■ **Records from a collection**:
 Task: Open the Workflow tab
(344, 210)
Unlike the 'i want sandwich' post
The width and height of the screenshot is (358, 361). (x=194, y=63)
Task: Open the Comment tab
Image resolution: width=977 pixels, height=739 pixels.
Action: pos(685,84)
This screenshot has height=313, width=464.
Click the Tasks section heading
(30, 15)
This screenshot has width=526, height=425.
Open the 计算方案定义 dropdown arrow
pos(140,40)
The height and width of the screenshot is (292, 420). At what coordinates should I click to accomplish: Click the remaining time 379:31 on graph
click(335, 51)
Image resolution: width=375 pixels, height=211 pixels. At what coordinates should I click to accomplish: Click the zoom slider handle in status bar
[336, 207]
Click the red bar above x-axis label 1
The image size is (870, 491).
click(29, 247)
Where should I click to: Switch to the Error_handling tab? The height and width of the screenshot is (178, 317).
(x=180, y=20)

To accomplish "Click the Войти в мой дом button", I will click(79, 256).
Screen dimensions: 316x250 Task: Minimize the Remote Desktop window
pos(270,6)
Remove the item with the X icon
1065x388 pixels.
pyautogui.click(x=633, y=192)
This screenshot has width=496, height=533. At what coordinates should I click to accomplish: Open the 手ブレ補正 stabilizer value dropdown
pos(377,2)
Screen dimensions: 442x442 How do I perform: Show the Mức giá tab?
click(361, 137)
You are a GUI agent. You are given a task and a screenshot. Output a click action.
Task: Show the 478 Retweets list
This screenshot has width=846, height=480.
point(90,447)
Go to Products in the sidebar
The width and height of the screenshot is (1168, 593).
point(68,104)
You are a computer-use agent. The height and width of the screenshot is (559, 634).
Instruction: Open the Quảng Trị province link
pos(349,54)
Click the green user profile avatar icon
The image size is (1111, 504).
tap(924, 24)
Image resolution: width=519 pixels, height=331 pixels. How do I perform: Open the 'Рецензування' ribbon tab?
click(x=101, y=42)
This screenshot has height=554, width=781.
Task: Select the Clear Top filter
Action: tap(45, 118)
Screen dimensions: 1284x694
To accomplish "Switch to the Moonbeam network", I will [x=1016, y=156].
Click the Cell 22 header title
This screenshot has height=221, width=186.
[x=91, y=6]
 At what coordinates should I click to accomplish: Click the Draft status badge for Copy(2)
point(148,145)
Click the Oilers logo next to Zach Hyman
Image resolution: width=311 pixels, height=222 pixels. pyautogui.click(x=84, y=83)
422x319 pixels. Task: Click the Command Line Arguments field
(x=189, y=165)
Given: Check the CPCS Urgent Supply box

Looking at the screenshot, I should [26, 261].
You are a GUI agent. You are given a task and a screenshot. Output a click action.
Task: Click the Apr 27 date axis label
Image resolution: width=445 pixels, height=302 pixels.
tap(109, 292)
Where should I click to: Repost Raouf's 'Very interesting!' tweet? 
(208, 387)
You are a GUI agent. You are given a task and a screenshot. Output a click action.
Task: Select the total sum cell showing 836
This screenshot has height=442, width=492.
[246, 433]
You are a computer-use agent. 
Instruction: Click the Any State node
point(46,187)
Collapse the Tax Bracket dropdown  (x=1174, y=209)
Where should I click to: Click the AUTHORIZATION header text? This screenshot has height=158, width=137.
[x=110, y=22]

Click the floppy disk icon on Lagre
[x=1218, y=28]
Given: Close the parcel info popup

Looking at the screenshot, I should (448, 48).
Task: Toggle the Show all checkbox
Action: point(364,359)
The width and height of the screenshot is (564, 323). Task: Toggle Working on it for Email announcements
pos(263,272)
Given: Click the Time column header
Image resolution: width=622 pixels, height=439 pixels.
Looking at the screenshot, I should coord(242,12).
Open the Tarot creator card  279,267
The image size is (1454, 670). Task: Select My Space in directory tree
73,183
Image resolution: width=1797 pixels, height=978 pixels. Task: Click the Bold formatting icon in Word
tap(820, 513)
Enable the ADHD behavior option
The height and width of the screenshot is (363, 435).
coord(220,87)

■ **Task item**:
Only a number belongs in the answer: the number of lines in the preceding data that hold "label".

■ **Task response**:
2